A spokesperson for the Attorney said:

It would be inappropriate for the Attorney General to review either the decision to prosecute or comment on the appropriateness of the sentence. That is a matter for the Court Martial Appeal Court, in due course.

The criticism of Grieve’s decision has been, from some quarters, quite severe. The Daily Mail’s deputy political editor Tim Shipman, for instance, tweeted:

and there was this, from former MP Louise Mensch:

On ConservativeHome, some commenters have asked for Grieve’s resignation.

But this is indeed a matter for the appeal court. Grieve is quite right to refuse to intervene in a criminal prosecution because of political pressure.

Only a few years ago, many people were more than ready to criticise the “role” of the Attorney General. Quite a few people held the view that Lord Goldsmith had wrongly intervened in the “cash for honours” affair and that he was wrong to stop the prosecution of BAe Systems – a decision he didn’t actually take.

I didn’t go along with those criticisms at the time.

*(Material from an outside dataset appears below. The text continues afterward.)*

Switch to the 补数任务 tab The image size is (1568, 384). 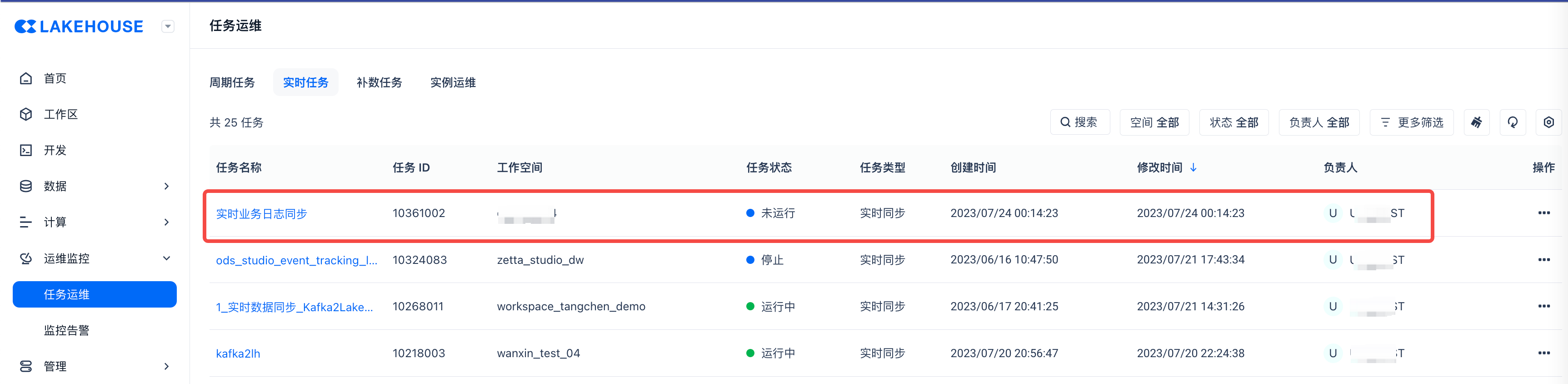coord(379,83)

But the general trend of opinion was that the Attorney was insufficiently independent of other ministers, and that his “role” should be reformed. In public consultation in 2007, according to Baroness Scotland,

Concern, in varying degrees, was expressed about the Attorney General’s role in individual criminal cases. Suggestions included clarifying the Attorney’s function of superintending the prosecuting authorities to provide expressly that it does not include any power of direction in individual cases.

Part of the then government’s response, after Baroness Scotland took over the Attorney’s job, was to make such a clarification. A protocol was signed between her and the prosecuting authorities the Attorney superintends: the Crown Prosecution Service, the Serious Fraud Office and the Revenue & Customs Prosecution Office.

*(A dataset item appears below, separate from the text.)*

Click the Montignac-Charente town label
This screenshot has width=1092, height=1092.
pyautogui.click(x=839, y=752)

At this point, someone might object to the fact that the military prosecutors aren’t party to this protocol. Fair enough, as a pedantic point. But that’s because the Attorney does not superintend the Service Prosecution Authority in the way he superintends the CPS or SFO – the SPA is not, unlike them, a “Law Officers’ Department”. He only has an arguably more distant, general oversight role in relation to the military prosecutor.

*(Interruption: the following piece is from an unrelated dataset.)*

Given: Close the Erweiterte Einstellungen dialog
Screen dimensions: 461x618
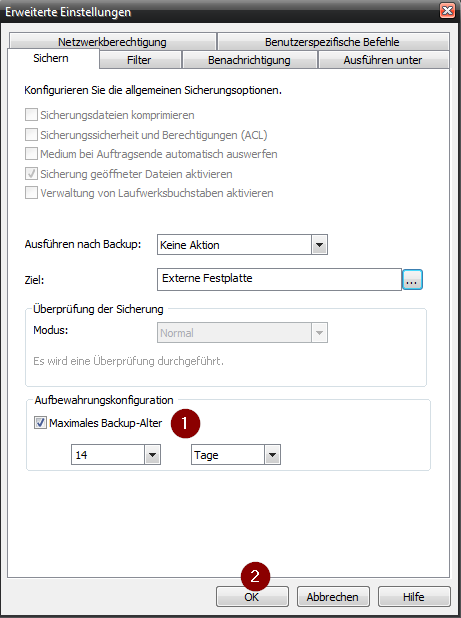Looking at the screenshot, I should pyautogui.click(x=447, y=11).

The protocol says (paragraph 4.3) that, apart from those cases where his consent to prosecution is required by law – not something that applies in this case

decisions to prosecute or not to prosecute are taken entirely by the prosecutors. The Attorney General will not seek to give a direction in an individual case save very exceptionally where necessary to safeguard national security

The principle is quite clear, then. In order to maintain prosecutorial independence, and the independence of the Attorney that was so devoutly wished by many commentators a few years ago, the Attorney does not intervene in individual cases on grounds other than national security. The principle so clearly applicable in civilian prosecutions cannot just be ignored in Courts Martial.

In any event, it would be quite wrong for the Attorney to decide to intervene in any criminal case because of pressure from any politician – and especially a member of the government. That would be exactly the sort of suspicion that made people concerned about the “role” of the Attorney a few years back. So Dominic Grieve was absolutely right to respond to the Secretary of State in the way he did – and criticism of him is wrong-headed.

What was wrong – and difficult to understand – is that the Ministry of Defence decided to publicise its Secretary of State’s letter to a minister asking him to do something that was clearly inappropriate. What was Hammond thinking? This incident reminds me of the 2006 case of Craig Sweeney (see para. 45 of this report), in which the then Home Secretary John Reid publicly asked the Attorney to intervene in sentencing; the Attorney’s spokesman quite rightly responded:

the Attorney will make a decision … purely on the merits of the case and not in response to political or public pressure.

Perhaps the civil service has abandoned the tiresome caution that the Prime Minister, going by his speech yesterday, is fed up of. Perhaps Philip Hammond decided to cut through all the awful risk-aversion. In any case, he has brought ill-informed criticism on the head of a ministerial colleague by his thoughtlessly publicised letter, instead of just getting MoD civil servants to talk first to their counterparts at the Attorney’s Office. They could have explained politely why the Attorney should not intervene.

I don’t think this silly, chaotic and entirely avoidable government spat should lead to any resignation. But if all proportion’s lost and there is one, it should be Hammond’s.